Convert a long article or book chapter into a set of atomic idea cards with AI-assigned value judgments and candidate links to your existing notes.
Run the scan command on a queue folder of accumulated reading material to process everything in one pass and add cards to your Zettelkasten.
Use the inspect command to find clusters of related cards that are ready to be assembled into a draft article, with orphan and gap flagging.
Hand a ready cluster to the write command to get a structured draft outline you can pass to a writing assistant.
Designed to run as a slash-command skill inside Claude Code or a compatible AI assistant, requires filling in a voice-snapshot template before use.

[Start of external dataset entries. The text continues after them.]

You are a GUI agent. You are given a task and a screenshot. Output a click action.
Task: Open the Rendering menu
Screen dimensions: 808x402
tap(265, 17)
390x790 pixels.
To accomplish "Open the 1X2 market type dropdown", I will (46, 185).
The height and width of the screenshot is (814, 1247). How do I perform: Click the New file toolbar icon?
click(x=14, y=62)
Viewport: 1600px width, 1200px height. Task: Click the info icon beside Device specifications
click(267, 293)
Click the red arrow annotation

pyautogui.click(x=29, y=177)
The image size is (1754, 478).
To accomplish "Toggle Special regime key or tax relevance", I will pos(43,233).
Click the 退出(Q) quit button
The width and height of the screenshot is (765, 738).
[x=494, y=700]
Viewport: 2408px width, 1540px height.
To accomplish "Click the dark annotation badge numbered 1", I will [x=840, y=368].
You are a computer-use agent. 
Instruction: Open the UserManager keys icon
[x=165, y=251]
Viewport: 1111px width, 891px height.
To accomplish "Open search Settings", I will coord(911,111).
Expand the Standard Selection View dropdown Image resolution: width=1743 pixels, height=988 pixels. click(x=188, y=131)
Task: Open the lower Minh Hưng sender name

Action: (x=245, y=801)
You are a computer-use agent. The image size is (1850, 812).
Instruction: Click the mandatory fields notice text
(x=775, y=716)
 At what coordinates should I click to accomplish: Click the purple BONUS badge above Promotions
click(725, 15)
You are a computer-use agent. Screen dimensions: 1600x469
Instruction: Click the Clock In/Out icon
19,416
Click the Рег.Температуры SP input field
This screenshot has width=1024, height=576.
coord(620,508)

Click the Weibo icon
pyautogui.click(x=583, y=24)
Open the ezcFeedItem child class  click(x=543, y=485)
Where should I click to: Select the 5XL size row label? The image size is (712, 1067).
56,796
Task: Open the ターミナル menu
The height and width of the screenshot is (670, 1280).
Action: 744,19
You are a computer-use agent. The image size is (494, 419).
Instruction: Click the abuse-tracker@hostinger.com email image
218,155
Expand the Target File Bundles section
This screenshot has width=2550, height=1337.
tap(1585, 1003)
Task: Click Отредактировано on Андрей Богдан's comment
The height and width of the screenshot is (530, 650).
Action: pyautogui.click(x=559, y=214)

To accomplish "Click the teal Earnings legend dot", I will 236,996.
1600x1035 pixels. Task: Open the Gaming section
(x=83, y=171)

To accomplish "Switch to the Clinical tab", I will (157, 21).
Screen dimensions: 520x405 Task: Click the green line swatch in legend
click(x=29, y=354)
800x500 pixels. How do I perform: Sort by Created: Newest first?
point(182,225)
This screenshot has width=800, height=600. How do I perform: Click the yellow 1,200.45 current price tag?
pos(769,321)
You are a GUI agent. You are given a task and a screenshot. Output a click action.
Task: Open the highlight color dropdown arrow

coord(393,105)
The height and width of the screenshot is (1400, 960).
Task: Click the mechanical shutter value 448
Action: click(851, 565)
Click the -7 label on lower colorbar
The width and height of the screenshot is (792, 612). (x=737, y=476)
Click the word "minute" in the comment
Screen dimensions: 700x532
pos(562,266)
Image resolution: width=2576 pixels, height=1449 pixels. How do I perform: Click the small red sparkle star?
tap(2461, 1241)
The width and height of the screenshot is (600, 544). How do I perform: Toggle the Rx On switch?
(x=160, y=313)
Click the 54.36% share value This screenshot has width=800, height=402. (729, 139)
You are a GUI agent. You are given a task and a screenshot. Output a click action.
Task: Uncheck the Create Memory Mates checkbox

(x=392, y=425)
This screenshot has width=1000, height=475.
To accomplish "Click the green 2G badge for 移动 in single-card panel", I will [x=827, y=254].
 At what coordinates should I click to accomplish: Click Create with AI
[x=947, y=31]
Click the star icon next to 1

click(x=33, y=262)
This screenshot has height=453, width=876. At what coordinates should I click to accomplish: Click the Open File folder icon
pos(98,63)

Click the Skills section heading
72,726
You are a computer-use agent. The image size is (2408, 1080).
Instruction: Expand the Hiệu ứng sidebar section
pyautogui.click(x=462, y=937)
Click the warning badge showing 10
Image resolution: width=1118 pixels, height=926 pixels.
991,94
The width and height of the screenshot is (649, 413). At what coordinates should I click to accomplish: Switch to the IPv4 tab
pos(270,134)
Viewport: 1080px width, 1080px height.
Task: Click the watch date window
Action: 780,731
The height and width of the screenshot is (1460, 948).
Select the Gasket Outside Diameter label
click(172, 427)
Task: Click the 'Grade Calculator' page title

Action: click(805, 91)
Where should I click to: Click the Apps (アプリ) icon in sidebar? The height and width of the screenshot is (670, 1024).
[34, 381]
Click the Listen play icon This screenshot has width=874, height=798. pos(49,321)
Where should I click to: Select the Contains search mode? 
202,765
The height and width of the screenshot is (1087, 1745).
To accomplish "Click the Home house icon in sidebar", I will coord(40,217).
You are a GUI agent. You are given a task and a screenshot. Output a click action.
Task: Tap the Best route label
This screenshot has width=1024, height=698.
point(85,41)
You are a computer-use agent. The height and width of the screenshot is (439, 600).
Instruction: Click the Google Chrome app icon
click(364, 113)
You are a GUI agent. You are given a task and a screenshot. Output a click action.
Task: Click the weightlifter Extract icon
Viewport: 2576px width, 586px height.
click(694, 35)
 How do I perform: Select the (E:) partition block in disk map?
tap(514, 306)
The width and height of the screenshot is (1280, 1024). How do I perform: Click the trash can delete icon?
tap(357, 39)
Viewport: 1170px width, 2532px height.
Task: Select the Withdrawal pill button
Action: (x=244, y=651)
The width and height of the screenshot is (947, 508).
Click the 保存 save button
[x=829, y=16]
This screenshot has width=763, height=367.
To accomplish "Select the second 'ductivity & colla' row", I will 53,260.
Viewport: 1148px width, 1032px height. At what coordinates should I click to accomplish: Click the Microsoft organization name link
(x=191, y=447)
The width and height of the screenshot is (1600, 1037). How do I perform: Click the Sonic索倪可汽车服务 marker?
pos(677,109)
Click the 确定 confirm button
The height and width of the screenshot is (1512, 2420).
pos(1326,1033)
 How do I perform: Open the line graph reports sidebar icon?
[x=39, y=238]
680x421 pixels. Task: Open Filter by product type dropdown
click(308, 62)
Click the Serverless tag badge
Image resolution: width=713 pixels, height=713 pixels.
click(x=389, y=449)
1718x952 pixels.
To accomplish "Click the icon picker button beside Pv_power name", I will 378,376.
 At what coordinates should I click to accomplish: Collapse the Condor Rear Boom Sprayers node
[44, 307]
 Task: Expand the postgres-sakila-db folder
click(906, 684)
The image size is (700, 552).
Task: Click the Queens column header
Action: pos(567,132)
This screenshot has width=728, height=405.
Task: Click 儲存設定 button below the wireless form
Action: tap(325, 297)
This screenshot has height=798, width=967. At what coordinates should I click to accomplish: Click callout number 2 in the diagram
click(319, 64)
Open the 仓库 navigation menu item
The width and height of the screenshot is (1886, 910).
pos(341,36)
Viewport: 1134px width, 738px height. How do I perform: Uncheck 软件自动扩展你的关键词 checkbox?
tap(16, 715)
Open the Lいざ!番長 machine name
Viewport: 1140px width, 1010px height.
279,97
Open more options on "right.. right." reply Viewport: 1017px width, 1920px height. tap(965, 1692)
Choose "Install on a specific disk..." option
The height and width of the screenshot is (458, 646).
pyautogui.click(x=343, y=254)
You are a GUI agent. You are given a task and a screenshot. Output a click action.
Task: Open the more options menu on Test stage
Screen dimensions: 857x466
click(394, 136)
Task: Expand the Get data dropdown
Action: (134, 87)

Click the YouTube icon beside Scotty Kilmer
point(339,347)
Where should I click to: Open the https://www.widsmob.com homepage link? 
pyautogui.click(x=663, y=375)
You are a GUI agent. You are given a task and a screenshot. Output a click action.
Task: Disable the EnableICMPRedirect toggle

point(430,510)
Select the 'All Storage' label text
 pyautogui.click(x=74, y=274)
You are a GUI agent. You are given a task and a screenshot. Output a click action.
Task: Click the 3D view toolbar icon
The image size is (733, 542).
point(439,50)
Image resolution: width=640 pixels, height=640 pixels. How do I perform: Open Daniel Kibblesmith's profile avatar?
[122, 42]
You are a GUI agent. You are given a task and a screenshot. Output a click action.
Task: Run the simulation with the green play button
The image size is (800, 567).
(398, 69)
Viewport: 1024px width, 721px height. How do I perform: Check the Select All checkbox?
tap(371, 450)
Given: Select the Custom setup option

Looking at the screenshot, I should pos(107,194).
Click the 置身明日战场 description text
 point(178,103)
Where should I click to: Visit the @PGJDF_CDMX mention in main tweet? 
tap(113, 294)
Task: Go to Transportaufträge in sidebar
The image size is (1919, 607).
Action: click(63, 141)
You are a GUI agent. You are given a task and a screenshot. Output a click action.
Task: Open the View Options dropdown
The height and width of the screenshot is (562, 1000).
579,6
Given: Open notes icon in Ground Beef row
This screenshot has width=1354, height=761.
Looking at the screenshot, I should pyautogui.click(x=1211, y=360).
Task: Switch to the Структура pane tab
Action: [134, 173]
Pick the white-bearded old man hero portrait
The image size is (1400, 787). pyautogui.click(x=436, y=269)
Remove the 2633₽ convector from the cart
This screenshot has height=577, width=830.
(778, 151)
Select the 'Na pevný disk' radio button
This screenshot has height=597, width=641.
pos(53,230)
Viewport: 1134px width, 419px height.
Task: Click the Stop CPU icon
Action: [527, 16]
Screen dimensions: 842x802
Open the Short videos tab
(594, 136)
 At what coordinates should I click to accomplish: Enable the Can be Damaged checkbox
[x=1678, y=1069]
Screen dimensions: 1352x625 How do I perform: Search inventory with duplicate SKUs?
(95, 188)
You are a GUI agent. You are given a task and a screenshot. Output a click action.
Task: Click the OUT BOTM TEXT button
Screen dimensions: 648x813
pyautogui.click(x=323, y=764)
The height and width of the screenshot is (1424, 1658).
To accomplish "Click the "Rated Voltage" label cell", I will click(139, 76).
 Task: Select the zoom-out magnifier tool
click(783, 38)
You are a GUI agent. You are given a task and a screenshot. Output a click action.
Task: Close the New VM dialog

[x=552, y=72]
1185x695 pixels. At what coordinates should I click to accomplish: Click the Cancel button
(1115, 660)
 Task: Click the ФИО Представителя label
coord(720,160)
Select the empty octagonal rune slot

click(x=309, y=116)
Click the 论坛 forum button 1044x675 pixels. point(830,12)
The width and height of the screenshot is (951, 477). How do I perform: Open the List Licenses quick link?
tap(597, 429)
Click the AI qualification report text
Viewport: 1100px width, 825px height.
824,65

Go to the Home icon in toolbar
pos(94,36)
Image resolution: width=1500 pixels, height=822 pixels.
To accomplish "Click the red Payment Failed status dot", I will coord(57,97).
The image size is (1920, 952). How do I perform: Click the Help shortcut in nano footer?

zettel-builder is a Python tool for turning raw reading material into a network of short, atomic note cards that can eventually be assembled into articles. It is designed to run inside AI coding assistants such as Claude Code, OpenClaw, Codex, or Hermes as an installable skill, meaning you invoke it through slash commands rather than running it as a standalone program. The core idea comes from the Zettelkasten method, a note-taking philosophy where each card captures a single idea that can stand alone even months later without needing its surrounding context. zettel-builder adds a required step on top of that: after splitting source material into cards, an AI agent must write a brief value judgment on each one, recording whether the author agrees, disagrees, or partially agrees with the idea and where the boundaries of that position lie. Cards without this judgment are considered unfinished. The tool provides four main commands. The ingest command takes a piece of source material and produces a batch of atomic cards, each with a value-realignment note and a list of candidate links to existing cards. The scan command works through a queue folder of accumulated material in one pass. The inspect command reviews the entire card pool to find clusters that are dense and varied enough to become an article, flagging orphan cards and gaps in coverage and optionally sending a Telegram notification when a cluster is ready. The write command takes a cluster and arranges it into a draft outline that can then be handed off to a separate writing skill. Linking between cards is handled by a combination of embedding-based recall (using fastembed with a lightweight Chinese-language model by default) and a TF-IDF fallback, but the final decision on whether two cards are genuinely connected is always made by the AI agent reading the full card text, not by a similarity threshold alone. The author describes this as intentionally expensive but necessary for accuracy. The repository ships with a voice-snapshot template that users must fill in with their own values and style rules before the value-realignment step works as intended. Scripts for embedding, clustering, and link candidates are included. The license is MIT.